The Assumption of the Mother of God


The term “assumption” means: to be raised to heaven, by a power that does not belong first to the Virgin. However, this power belongs to him by virtue of the quality of the glorified bodies. It is therefore a movement whose starting point is the presence of the body on earth, and whose end is the presence of the body united to the soul in heaven.

The question that covers the end of the Dormition of the Virgin Mary – death, or simply sleep – will not be examined here. Two opinions are admitted, and the Magisterium has not decided on this point.

The tradition is summed up beautifully by Pope Pius XII in the bull that defines the dogma.

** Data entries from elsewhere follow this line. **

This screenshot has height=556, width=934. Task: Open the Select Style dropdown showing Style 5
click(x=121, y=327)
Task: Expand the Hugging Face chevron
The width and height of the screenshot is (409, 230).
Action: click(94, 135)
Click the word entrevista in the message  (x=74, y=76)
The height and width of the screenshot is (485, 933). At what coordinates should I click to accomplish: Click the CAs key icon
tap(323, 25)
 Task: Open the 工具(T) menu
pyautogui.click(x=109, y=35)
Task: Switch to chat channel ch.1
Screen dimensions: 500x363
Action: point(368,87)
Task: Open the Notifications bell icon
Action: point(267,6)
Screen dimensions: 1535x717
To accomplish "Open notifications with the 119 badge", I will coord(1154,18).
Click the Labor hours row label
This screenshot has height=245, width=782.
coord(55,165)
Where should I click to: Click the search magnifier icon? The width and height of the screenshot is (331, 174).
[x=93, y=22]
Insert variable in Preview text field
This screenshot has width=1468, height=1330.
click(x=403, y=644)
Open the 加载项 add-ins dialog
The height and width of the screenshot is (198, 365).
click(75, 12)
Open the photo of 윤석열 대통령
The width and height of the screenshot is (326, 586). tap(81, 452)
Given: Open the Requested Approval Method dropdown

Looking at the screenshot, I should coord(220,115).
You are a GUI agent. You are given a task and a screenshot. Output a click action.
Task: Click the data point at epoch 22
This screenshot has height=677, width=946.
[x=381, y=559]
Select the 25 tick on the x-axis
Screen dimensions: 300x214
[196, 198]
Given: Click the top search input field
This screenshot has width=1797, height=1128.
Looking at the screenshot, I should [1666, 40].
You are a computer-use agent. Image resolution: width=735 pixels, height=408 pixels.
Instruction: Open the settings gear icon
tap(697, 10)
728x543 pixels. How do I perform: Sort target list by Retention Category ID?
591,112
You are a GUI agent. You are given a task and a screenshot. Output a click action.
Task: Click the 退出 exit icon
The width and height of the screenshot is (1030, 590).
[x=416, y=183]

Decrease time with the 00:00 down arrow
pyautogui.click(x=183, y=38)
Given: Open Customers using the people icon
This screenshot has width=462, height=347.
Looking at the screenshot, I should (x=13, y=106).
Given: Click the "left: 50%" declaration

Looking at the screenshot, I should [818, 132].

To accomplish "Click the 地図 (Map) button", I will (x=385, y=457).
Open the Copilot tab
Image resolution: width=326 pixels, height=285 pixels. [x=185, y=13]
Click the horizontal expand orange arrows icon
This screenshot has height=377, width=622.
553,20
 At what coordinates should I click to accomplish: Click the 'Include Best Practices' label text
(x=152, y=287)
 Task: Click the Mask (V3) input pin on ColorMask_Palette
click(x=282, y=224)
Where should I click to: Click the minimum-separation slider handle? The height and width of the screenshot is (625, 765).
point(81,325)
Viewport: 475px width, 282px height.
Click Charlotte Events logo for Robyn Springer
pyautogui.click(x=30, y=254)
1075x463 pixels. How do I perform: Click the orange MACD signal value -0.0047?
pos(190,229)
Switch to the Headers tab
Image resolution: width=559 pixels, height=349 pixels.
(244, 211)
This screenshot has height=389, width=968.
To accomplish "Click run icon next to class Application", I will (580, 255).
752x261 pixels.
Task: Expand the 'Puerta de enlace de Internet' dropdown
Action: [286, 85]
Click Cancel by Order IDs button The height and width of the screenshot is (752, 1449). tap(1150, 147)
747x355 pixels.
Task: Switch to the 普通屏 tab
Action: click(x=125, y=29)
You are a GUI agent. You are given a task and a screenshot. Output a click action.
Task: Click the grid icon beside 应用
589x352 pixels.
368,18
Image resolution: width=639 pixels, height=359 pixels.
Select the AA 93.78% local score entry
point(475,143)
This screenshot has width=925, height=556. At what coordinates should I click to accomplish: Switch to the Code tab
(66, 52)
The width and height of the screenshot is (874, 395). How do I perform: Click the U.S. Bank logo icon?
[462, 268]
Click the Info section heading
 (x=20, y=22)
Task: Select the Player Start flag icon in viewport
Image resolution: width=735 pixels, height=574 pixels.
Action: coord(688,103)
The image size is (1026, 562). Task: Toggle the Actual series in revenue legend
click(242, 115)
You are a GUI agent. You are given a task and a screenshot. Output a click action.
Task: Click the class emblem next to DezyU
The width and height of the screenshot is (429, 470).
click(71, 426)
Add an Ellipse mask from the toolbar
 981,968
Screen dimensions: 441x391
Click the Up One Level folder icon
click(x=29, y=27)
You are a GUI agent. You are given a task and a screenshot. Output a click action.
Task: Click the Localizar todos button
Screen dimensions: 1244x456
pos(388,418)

The testimony of the Church Fathers

St. Gregory of Tours: “And behold, the Lord stood again with them; and, the sacred body [of the Virgin] having been received, he commanded her to be carried away in a cloud to paradise: where now, reunited with her soul, Mary rejoices with the elect of the Lord, and is the enjoyment of the good of an eternity which will never end.

Modest of Jerusalem: “Christ raised her from the dead and raised her up beside him, in a place known only to him.

Saint John Damascene also bore witness to the Assumption of the Virgin.

The Magisterium

Pope Pius XII declared in the Apostolic Constitution Munificentissimus Deus: “We pronounce, declare and define as a divinely revealed dogma: that the Immaculate Mother of God, the ever Virgin Mary, having completed the course of her earthly life, was assumed body and soul in celestial glory. Dz. 2333. It is neither the fact of the death nor the circumstances.

He is of faith that the Virgin, at the end of her earthly life, was taken up to heaven body and soul.

The Fathers and theologians show the high propriety of this mystery

The dignity of the Mother of God is the foundation of all the privileges of the Virgin; it also explains the Assumption.

The fullness of grace and the immaculate conception explain that the Mother of God was exempted from the corruption of the tomb: exempted from the curse of Eve.

This singular participation in the Redemption demands a singular participation in the fruits of the Redemption. The victory of the Immaculata over sin must be complete. But death is the price of sin. Thus, if the Virgin, with Christ, won a complete victory over sin, this victory must include the triumph over death: at the very least, the anticipated resurrection.

The filial piety of Jesus also calls for a favor of this nature, just as it calls for a special appearance of the risen Jesus to Mary to whom he appeared on Easter night.

If Our Lady did not really live in heaven, Jesus could not really be called the Son of Mary, since his Mother is no longer there, death having dissolved nature and the person as human. It is a human person who is the end of the temporal filiation of Jesus.

Pius XII, when considering the definition of dogma, used the principle of the granting of privileges: one must suppose the most perfect in the Blessed Virgin. Thus, the Assumption of the Blessed Virgin Mary into heaven crowns her privileges with a singular purity.

Conceived without sin and in a state of grace, virginally conceiving the Son of God, and living free from the degradation of the tomb, the Virgin thus eluded all occasions of corruption, guilty or not, which have struck the human race from the beginning. . peach.